Лиззи замерла у секретера, точной копии стоящего в их с Аддингтоном спальне… Пыль здесь казалась менее плотной, стул предусмотрительно отодвинут.
Она присела на него и подняла крышку секретера.
Пересохшие чернила в чернильнице, сломанное перо… Листы пожелтевшей бумаги.
Тетрадь…
В обложке из телячьей кожи, перевязанная лентой.
Лиззи сглотнула, в горле неожиданно пересохло, коснулась обложки рукою. Так, словно она могла укусить… Обернуться змеей и впиться зубами в покрытую мурашками кожу.
Ничего не случилось… она взяла в руки тетрадь и распустила голубую ленту.
«Кэтрин Бродерик» значилось на обложке.
А внутри — перемежающиеся записями зарисовки различных растений. Изображенных так верно, с такой удивительной точностью, что Лиззи могла лишь подивиться талантливости мастера.

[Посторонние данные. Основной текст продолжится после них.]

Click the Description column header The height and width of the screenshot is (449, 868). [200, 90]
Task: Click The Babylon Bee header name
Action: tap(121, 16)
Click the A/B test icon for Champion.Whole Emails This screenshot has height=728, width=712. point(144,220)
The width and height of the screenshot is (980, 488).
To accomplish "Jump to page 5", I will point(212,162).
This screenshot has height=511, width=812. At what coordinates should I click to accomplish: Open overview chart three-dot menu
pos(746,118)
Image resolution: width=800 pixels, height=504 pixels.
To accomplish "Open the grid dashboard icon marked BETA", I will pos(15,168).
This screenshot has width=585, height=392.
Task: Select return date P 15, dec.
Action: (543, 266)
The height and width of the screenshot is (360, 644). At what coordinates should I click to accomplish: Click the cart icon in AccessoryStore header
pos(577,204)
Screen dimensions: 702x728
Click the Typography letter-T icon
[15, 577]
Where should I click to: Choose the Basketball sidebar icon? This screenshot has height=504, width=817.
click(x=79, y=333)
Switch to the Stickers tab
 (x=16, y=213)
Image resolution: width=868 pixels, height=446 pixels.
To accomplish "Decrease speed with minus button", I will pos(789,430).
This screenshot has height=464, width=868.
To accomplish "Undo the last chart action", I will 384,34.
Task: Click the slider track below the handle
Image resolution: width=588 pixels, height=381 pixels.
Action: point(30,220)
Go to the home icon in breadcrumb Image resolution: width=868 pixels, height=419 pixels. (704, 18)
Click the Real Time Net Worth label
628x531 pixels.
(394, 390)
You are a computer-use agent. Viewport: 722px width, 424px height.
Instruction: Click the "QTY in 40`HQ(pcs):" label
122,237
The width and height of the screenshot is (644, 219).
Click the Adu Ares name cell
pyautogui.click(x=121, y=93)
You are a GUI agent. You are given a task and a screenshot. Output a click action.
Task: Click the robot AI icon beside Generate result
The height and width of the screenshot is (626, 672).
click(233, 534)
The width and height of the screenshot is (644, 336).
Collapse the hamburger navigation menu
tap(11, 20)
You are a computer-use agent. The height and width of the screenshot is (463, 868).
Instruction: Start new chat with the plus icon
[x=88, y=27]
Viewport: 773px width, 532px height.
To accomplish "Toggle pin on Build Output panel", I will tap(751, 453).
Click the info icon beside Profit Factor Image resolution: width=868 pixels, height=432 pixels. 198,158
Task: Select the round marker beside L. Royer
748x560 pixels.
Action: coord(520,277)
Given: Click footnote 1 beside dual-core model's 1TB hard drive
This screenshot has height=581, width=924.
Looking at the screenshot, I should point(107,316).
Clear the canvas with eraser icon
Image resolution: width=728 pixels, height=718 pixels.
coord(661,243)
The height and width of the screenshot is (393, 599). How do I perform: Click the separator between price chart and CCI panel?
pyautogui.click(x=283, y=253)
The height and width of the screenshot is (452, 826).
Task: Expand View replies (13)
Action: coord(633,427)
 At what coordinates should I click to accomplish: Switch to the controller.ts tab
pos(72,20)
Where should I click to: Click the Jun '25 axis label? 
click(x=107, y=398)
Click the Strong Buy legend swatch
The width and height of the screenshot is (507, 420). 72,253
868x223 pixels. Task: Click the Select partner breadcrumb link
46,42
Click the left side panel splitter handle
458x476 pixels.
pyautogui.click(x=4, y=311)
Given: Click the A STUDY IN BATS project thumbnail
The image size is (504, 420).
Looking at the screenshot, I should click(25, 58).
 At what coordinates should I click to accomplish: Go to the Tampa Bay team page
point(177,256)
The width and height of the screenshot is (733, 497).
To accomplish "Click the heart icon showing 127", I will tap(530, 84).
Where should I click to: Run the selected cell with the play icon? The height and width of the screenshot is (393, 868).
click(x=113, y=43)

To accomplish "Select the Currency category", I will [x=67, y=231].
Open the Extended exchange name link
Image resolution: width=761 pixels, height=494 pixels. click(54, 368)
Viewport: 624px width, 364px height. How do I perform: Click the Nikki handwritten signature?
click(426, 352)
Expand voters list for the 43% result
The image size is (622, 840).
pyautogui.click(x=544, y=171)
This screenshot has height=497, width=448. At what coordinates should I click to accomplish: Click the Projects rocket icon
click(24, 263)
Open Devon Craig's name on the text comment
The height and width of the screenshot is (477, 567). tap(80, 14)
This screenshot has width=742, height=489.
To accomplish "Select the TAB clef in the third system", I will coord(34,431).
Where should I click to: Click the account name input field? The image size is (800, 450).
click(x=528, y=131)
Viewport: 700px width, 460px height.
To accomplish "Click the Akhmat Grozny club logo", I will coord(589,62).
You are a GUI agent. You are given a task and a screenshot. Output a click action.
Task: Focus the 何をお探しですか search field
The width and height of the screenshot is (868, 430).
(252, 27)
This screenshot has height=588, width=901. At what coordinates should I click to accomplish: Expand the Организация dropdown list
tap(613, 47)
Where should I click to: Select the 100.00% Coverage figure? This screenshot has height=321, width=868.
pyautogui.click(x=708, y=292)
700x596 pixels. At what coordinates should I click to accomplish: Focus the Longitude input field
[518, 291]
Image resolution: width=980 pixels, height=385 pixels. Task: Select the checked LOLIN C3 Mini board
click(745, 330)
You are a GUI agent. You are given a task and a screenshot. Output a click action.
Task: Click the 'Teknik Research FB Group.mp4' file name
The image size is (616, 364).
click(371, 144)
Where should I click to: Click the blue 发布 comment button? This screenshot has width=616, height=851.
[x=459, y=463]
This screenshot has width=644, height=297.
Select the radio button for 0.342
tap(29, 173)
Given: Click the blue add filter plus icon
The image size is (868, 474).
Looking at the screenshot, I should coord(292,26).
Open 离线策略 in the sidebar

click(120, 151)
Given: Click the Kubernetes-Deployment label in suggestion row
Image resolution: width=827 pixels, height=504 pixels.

Поначалу она решила, что записи — описания тех самых растений, однако, внимательно присмотревшись, ахнула от удивительного открытия: дневниковые записи. Это были дневниковые записи!
Самая первая начиналась такими словами: «Люцерна. Ее много в лесу со стороны моря. Собрала целый пучок и принесла домой… Родерик надо мной посмеялся: говорит, я похожа на ведьму. Только они всякие зелья и составляют… Но я не варю зелий — я помогаю людям.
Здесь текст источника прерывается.